++++ Records for processing ++++

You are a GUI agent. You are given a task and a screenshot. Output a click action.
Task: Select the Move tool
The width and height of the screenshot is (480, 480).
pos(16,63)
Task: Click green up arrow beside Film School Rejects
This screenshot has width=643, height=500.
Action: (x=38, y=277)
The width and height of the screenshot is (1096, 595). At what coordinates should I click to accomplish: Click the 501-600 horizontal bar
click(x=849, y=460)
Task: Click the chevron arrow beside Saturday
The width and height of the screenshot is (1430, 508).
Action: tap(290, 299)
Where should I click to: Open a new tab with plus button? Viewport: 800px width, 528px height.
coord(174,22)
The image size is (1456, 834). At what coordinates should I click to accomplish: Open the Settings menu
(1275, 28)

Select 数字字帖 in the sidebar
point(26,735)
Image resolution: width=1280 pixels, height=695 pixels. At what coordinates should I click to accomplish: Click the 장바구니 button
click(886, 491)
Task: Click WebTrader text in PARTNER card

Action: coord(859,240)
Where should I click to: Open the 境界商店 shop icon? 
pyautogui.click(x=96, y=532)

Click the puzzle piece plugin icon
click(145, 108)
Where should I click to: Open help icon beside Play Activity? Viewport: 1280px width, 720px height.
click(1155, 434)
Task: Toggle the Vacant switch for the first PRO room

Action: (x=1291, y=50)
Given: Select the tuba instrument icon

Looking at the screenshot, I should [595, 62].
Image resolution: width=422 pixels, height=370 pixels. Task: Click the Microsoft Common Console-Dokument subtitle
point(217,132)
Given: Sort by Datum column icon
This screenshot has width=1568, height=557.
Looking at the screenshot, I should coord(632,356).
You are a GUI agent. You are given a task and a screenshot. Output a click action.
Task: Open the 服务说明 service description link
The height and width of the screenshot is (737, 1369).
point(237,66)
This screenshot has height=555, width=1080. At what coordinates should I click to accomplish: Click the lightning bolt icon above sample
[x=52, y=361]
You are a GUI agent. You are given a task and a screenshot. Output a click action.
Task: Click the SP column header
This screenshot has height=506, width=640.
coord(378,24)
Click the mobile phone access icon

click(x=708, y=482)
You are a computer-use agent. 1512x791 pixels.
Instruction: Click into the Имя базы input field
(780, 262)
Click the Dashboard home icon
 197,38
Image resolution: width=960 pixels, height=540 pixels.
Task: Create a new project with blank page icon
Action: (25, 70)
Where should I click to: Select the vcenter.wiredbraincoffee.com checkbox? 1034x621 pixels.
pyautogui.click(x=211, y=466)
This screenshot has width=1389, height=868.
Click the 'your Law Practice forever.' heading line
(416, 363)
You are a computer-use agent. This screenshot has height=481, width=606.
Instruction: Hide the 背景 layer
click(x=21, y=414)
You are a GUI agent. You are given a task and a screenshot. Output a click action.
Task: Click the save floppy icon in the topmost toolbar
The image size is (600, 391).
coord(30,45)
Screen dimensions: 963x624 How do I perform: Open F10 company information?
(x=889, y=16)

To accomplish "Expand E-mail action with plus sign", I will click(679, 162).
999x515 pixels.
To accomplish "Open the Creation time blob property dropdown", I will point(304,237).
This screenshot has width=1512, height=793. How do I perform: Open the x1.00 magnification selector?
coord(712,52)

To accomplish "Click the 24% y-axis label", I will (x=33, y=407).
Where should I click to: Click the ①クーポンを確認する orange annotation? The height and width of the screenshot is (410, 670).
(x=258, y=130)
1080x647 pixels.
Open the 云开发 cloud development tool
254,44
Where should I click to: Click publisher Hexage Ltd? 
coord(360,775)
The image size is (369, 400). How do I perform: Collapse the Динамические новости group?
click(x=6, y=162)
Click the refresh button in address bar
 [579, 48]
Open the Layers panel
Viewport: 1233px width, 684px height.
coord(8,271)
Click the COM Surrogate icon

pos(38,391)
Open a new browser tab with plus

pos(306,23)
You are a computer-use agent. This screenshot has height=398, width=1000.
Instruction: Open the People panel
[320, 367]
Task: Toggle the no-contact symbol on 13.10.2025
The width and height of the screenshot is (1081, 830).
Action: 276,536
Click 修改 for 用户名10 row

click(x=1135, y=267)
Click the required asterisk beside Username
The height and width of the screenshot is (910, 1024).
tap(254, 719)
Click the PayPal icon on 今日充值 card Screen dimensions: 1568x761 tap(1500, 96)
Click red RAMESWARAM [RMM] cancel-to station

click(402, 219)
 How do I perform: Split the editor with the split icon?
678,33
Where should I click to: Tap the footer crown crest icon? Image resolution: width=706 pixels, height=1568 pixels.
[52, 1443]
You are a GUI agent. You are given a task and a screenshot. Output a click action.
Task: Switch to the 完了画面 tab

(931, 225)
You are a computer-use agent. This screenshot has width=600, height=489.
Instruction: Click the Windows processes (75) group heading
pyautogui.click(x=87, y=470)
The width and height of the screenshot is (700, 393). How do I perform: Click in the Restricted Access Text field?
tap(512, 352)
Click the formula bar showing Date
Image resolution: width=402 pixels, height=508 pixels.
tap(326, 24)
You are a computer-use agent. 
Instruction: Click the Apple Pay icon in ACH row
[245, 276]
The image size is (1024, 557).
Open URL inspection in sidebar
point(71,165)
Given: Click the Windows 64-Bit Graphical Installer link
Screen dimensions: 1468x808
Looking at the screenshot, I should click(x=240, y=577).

++++

_Exercise details_:
The answer must be every line of the entries that includes the word "will".

_Answer below_:
To accomplish "Expand E-mail action with plus sign", I will click(679, 162).
To accomplish "Open the Creation time blob property dropdown", I will point(304,237).
To accomplish "Click the 24% y-axis label", I will (x=33, y=407).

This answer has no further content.